Across a backyard fence: When is the environmentalism greener on the other side?
It started as a typical over-the-back-fence suburban neighborhood chat, not the kind of thing that would escalate into a criminal prosecution. Carolynn Bissett and her husband, Richard Treanor, were pulling weeds in their backyard on Benton Street here on a July day in 2001, when their neighbor Mark Vargas peeked over the fence for a chat.
Mr. Vargas said he planned to install solar panels on the trellis behind his house – meaning he needed access to sunlight. But the row of eight 10- to 25-foot redwoods along that edge of the couple's backyard would have to go – or be shortened, or perhaps replaced with smaller trees.
They asked Vargas to come discuss the matter in their backyard.

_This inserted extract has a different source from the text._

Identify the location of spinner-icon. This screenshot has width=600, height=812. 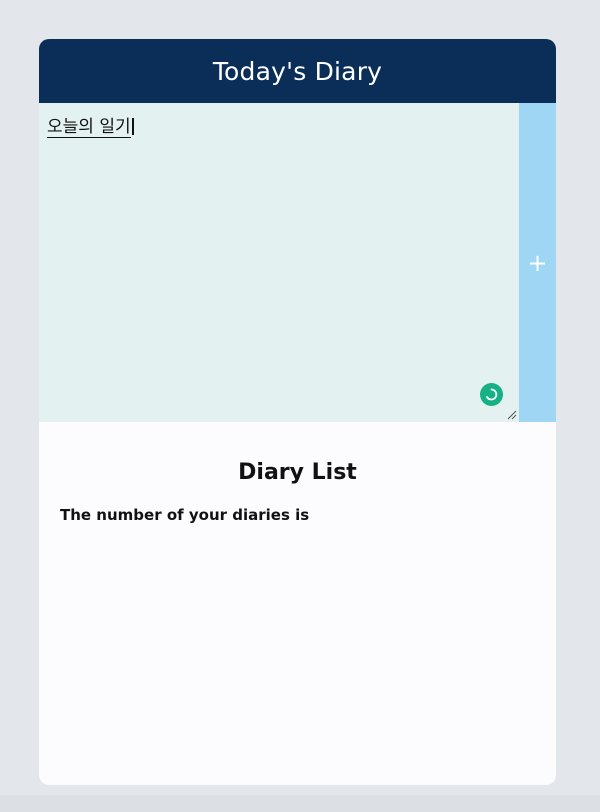
(492, 394).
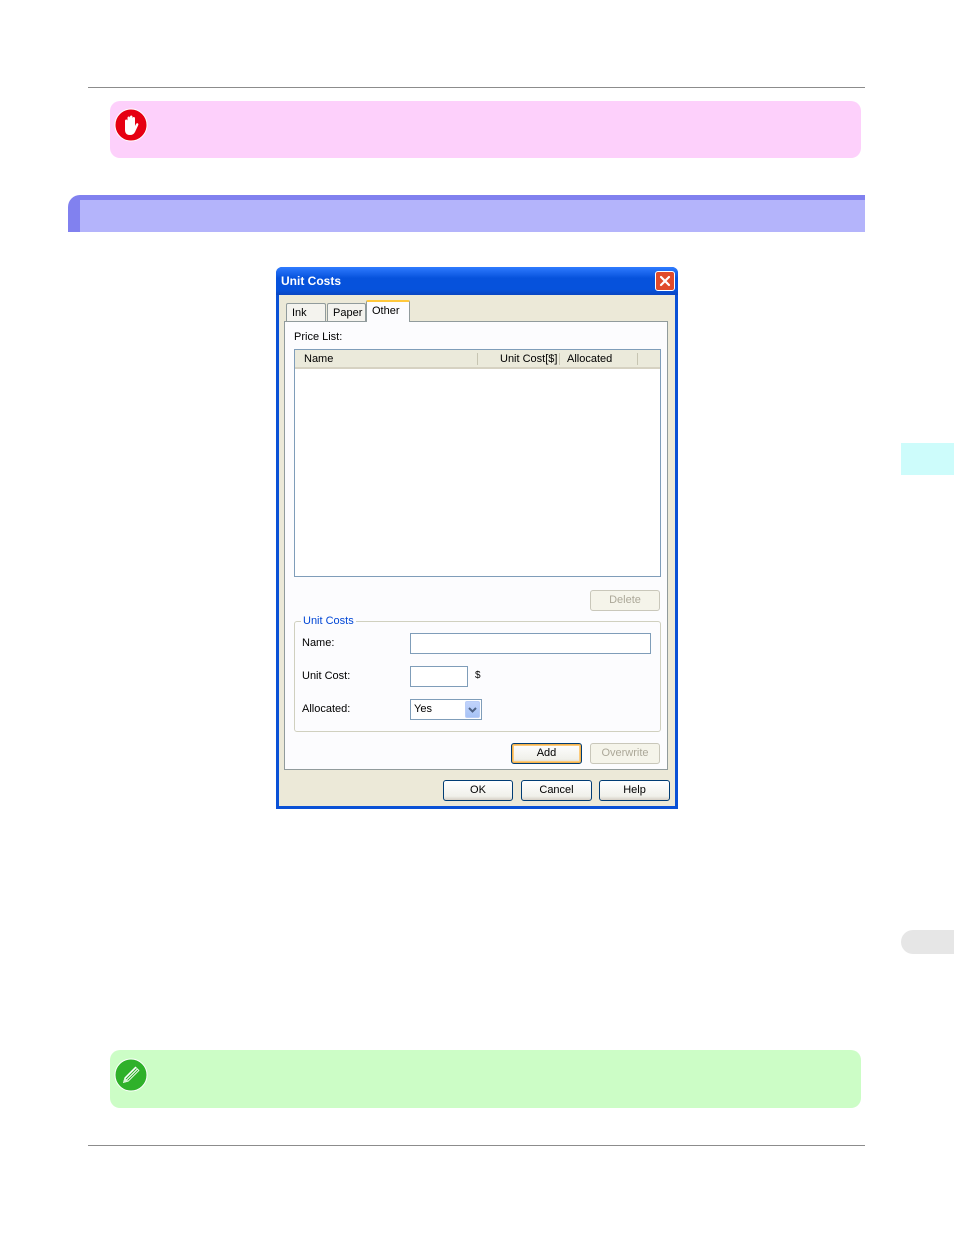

So, in a suburban odyssey symbolic of the chasm between people with different ideas of how to use nature, he got in his car and drove nearly a mile to his neighbors' front door. The two families have adjacent backyards, but in suburbia's labyrinth, there is no easy walk between them. So their front doors stand in two different cities – Sunnyvale and Santa Clara.

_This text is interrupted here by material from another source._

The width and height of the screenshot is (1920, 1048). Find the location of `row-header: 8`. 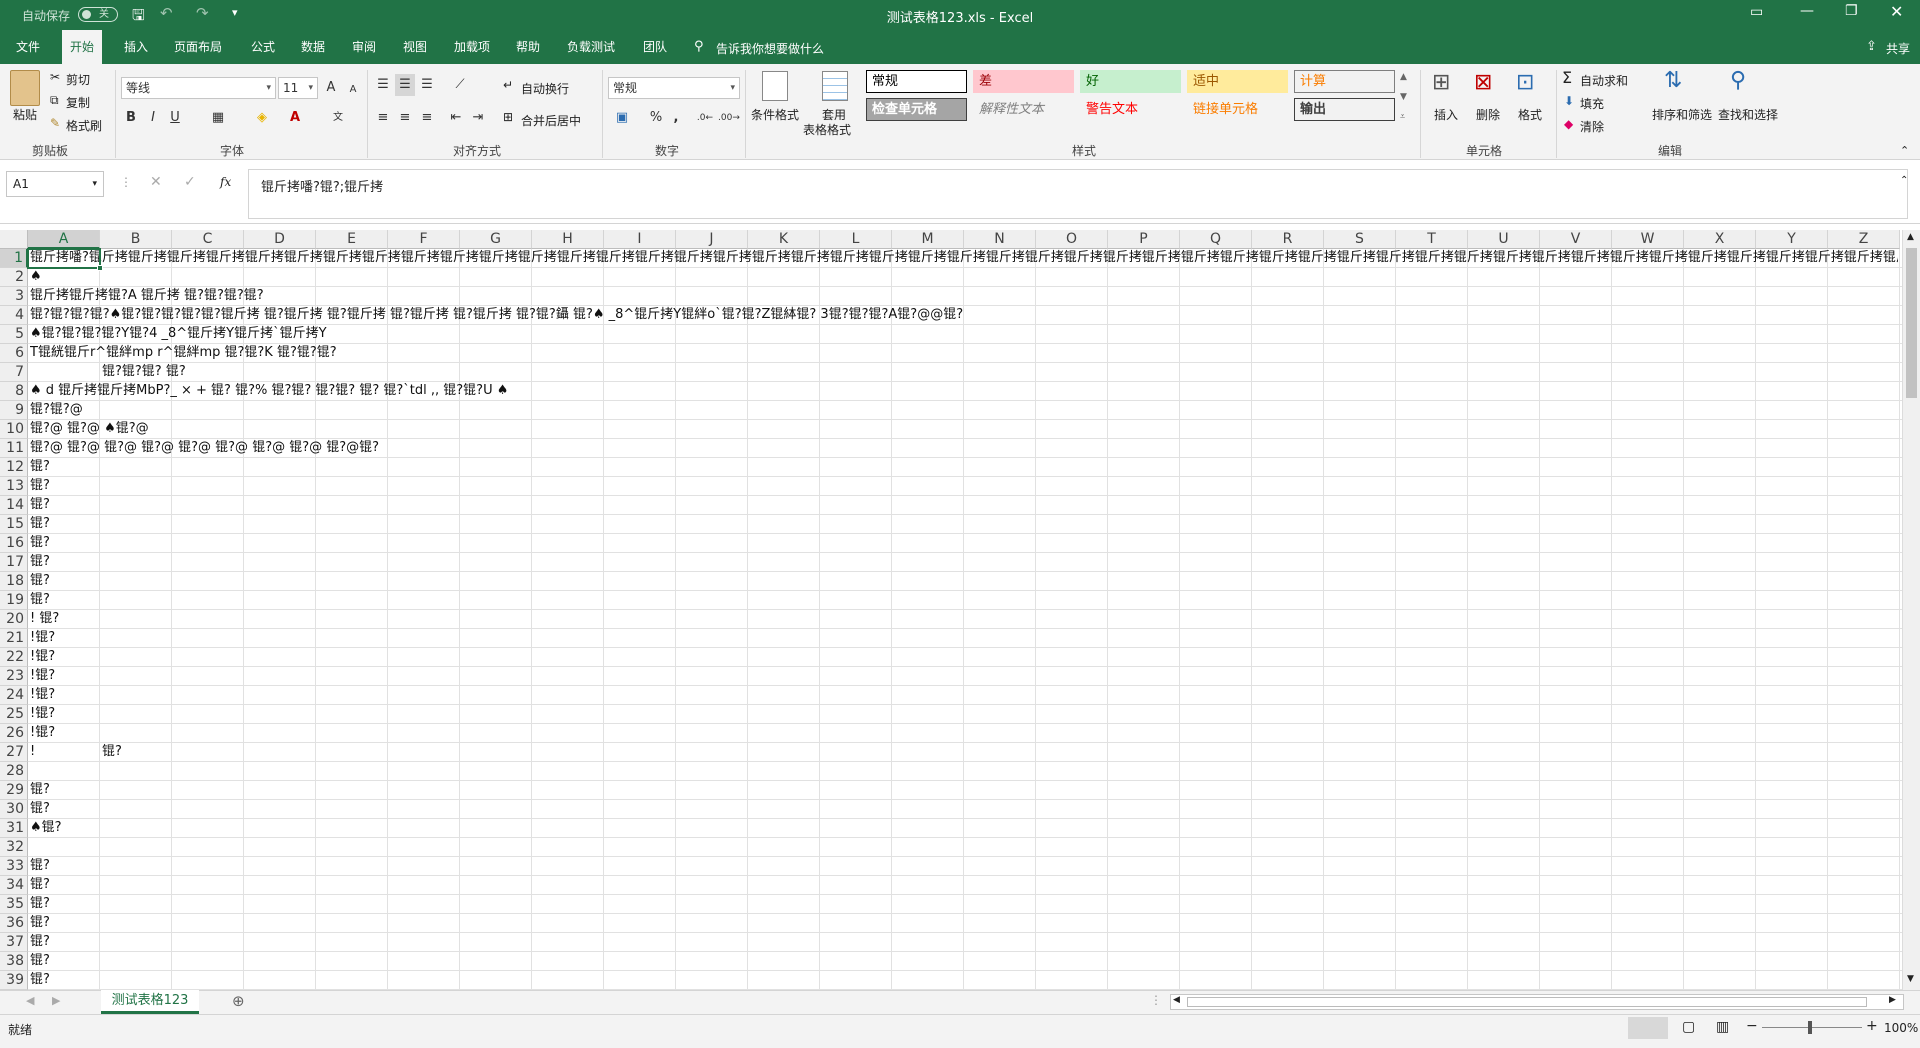

row-header: 8 is located at coordinates (14, 392).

Perhaps that disconnect foreshadowed what would transpire. Accounts of the backyard discussion differ – whether or not Vargas offered to pay for tree removal, or who first threatened legal action – but one thing is certain: The parties haven't spoken since.

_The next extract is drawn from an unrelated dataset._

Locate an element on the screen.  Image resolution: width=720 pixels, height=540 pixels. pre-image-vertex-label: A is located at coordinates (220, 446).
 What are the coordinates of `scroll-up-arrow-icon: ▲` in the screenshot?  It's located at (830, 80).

The ensuing paper chase through city ordinances, planning commissions, and permit hearings has consumed seven years and tens of thousands of dollars in legal fees, and – through California's obscure 1978 Solar Shade Control Act, which criminalizes the shading of solar panels by trees – resulted in the Santa Clara County District Attorney prosecuting Mr. Treanor and Ms. Bissett.